Apple Cinnamon Muffins
- Rose Huxford
- Sep 19, 2024
- 2 min read
Updated: Mar 20
My Apple Cinnamon Muffins taste like an apple pie. These tender muffins are plump full of apples, spices, nutritious ingredients and are low carb. Perfect for an afternoon snack.

I absolutely LOVE baking with apples. The combination of apples and cinnamon is one of my favorite ingredients between a fruit and a spice, it's a match made in heaven! And during the months of September and October, apples are plentiful in the Pacific Northwest. So, making good use of all the local apples is a must for me. My Apple Cinnamon Muffins are a great way to use up some apples laying around, especially if they are bruised because they add extra flavor! What's also great about these muffins they freeze very well up to a month and I guarantee you're family and friends are going to love them!
Apple Cinnamon Muffins
Yields: 18 muffins
Pre-heat oven: 375 degree F
Prep-time: 10 minutes
Bake-time: 20-25 minutes
Total-time: 35 minutes
Equipment: 1 to 2 muffin tins, muffin liners, 2 large bowls, 1 medium bowl, cutting board, paring knife, measuring spoons, measuring cups, liquid measuring cup, whisk, spatula, ice cream scooper, cooling rack.
Ingredients
4-5 medium/large apples, cored and diced
1 tsp lemon juice
1/2 cup almond flour
1 cup whole wheat flour, or GF baking flour
1/2 cup old fashioned oats, or GF oats
1/2 tsp salt
1/2 cup chopped pecans or walnuts (optional)
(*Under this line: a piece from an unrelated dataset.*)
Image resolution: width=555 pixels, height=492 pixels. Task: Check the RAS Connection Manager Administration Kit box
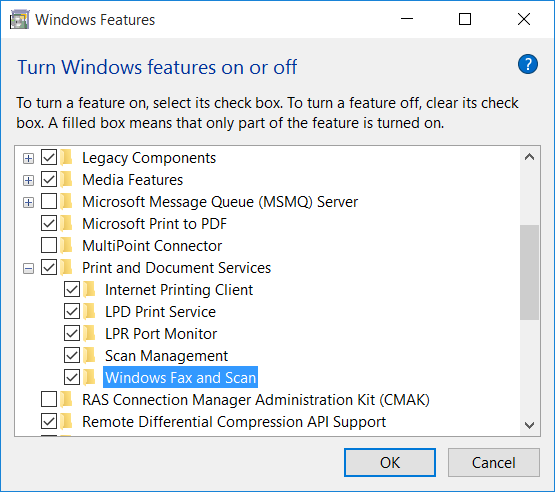[x=49, y=399]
1 1/2 tsp cinnamon powder, I use Ceylon cinnamon powder
1 1/2 tsp all spice powder
1 1/2 tsp baking powder
1/2 tsp baking soda
1/2 cup unsweetened apple sauce (egg replacer)
1 tsp pure vanilla extract
1/2 cup coconut sugar
2 tbsp real maple syrup
2 tbsp plain yogurt, I used Forager non dairy plain yogurt
Directions
Pre-heat the oven to 375 degree F.
Line your muffin tin(s) with muffin liners, and set it aside.
Wash, core and dice your muffins and then place them in your medium bowl. Squeeze fresh lemon juice over the apples and stir. *You want to have smaller chunks of apples, as oppose to larger ones.
In a large bowl, whisk together your almond flour, whole wheat flour, salt, oats, pecans, cinnamon, all spice and baking soda, and baking powder.
Then, add your diced apples to the flour mixture and coat the apples. This prevents them from sinking to the bottom. Make a well in the center and set it to the side.
In the other large bowl, whisk together apple sauce, vanilla, coconut sugar, maple syrup, and yogurt.
Pour your wet mixture to your dry mixture. Use the spatula to bring all the ingredients together, but try to not over mix.
Using an ice cream scooper, scoop the batter evenly and add to each of your muffin liners, about 3/4 of the way full.
Bake for about 20-25 minutes, or until a toothpick comes out clean and the muffins are a golden color.
Allow to cool in the muffin tin for a few minutes before transferring them to the cooling rack.
Enjoy right away (warm muffins are the best!) or allow them to cool completely and store them in a freezer bag. They will keep in the freezer for about a month, or on the counter in an airtight container for a few days.